1922 is more of a parable, than a horror movie, unless you want to talk about how people can be horrible. It's about a husband and wife, Wilfred and Arlette, with a teenage son, Henry, that live on a 100 acre farm in Nebraska in 1922. The husband recounts in a letter why he kills his wife and the tragic consequences that followed.
Arlette inherited the farm land and wanted to sell both the house and the land to a company for lots of money, get a divorce, take Henry and move to Omaha to open a dress shop. (She really should open a dress shop because the few outfits we see her in are pretty great.) She DID give Wilfred some options, but really she just wanted out of the marriage. His southern stiff-jawed accent is a little difficult to understand, so his sweet talking can't be the reason they got married. It's hinted that they only got married because she was pregnant.
Check out the print on this dress! If I had to guess, I'd say it's vintage fabric.
The red piping on this dress!!!
The beginning of the movie is shot with a focus on things around the farm ~ hinted at ways Wilfred might kill her. There's a close up of an axe, a stone well in the backyard, and lots of cornfields. I was really hoping for a Children of the Corn vibe, but nothing exciting takes place in the fields.
Knowing that Arlette plans to sell the land with or without his consent, Wilfred manipulates his son into taking his side in the matter. Reminding Henry that he wouldn't see his sweetheart ~ Shannon ~ that lives next door and he'd have to conform to city life if his mother drags him away. Planting these ideas in Henry's head convinces him that the only way to deal with his mother is to kill her.
Wilfred ~ in another conniving move ~ tells Arlette that he will sell the land and move with her. She calls for a celebration and gets drunk and falls asleep. Everything is going as planned. Henry holds her down while Wilfred slits her throat to make her death quick. This is the part of the story where Wilfred begins to regret killing her and involving his son. He even says, "Murder is work." (I laughed at this because, duh, yeah it is.) The story is a slow-burn spiral-out-of-control from here. Her body gets tossed in the well along with the bloody mattress and that's all we see of her until...Wilfred checks on her body and it's rat infested. This creeps him out.
A lawyer comes by from the company that wants to buy the land looking for Arlette, the sheriff comes by too. Husband and son lie to both of them, stating that they don't know where she is.
The part that I really didn't get at all...they move a cow to the wood lid of the well, the lid collapses and they kill the cow and bury it inside. They completely fill the well with dirt. That doesn't stop the rats though. Wilfred is awoken by cows mooing in the middle of the night. The cows are having their utters chewed off by rats! At this point he really should be calling an exterminator! The rats are coming in from a well pipe to the barn. He cements the pipe up, in the meantime...

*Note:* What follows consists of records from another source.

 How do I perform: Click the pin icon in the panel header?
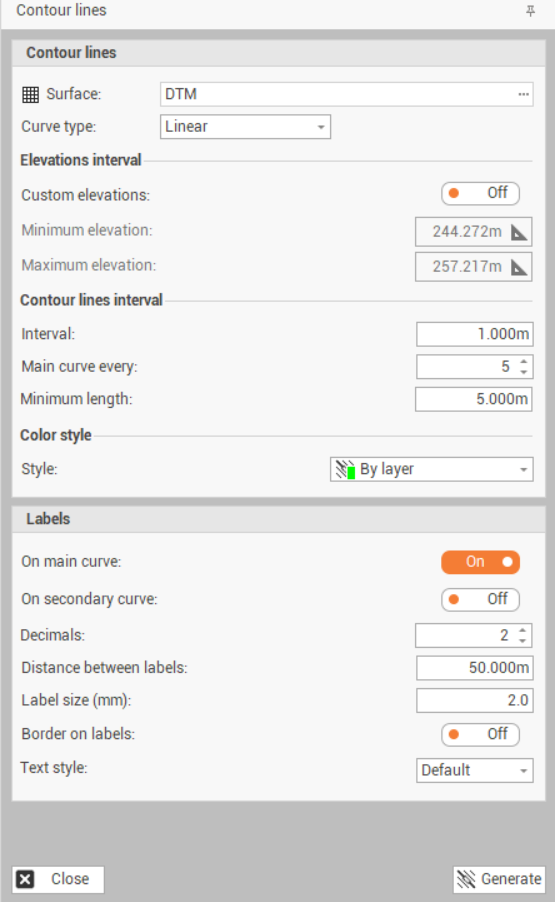click(530, 11)
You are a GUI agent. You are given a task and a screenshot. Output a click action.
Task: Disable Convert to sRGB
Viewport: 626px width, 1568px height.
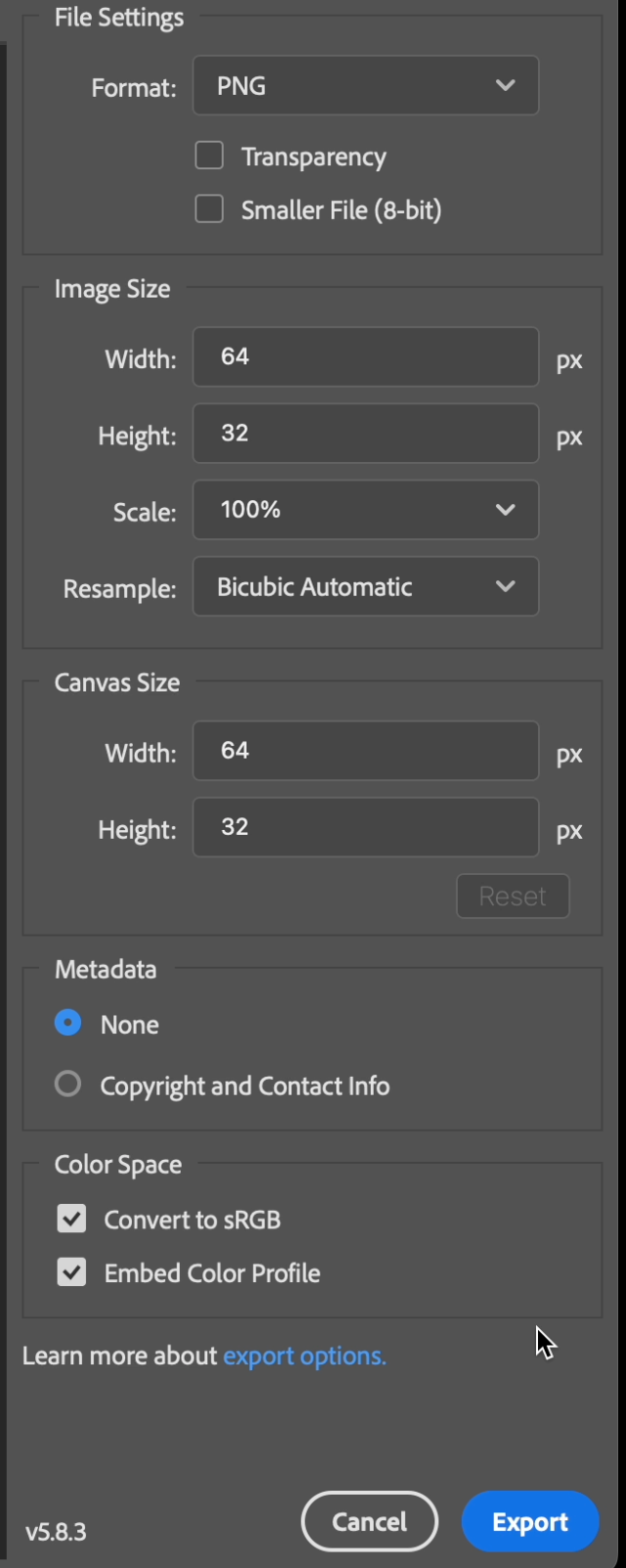pos(71,1219)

Henry gets Shannon pregnant. He starts to stand up to his father and he runs away with her. Wilfred is upset because who will inherit the land now? All alone in the farm house he begins to have visions of his dead wife and her swarm of rats. She tells him that their son is robbing stores and banks for money, which is true. Shannon ends up getting shot and Henry kills himself. Wilfred is distraught. He keeps repeating, "Please just kill me." Only the ghost of Arlette doesn't kill him. One of her rats bites Wilfred's hand and it gets infected and has to be amputated. Does this mean that the rats are real and not a figment of his imagination?
Both kids bodies are returned to their parents. Wilfred offers his house and land to the father of Shannon, but at this point, his daughter is dead, his wife left him, Wilfred's house has a leaking roof and is in shambles. Why would he want it? He wants nothing to do with the family that ruined his swell life. Wilfred suffers from mental anguish. He ends up selling the house and moving to Omaha. (What his wife wanted to do to begin with!) The rats are still following him around. By 1930 Wilfred dies in a hotel room after he finishes the story of his life from 1922.
There's several moral lessons here:
1. Your wife knows best. (lol. Just kidding.) Please don't kill her if you disagree.
2. There's always another way.
3. In the end everyone gets caught.
Trailer makes it look much creepier than it really is.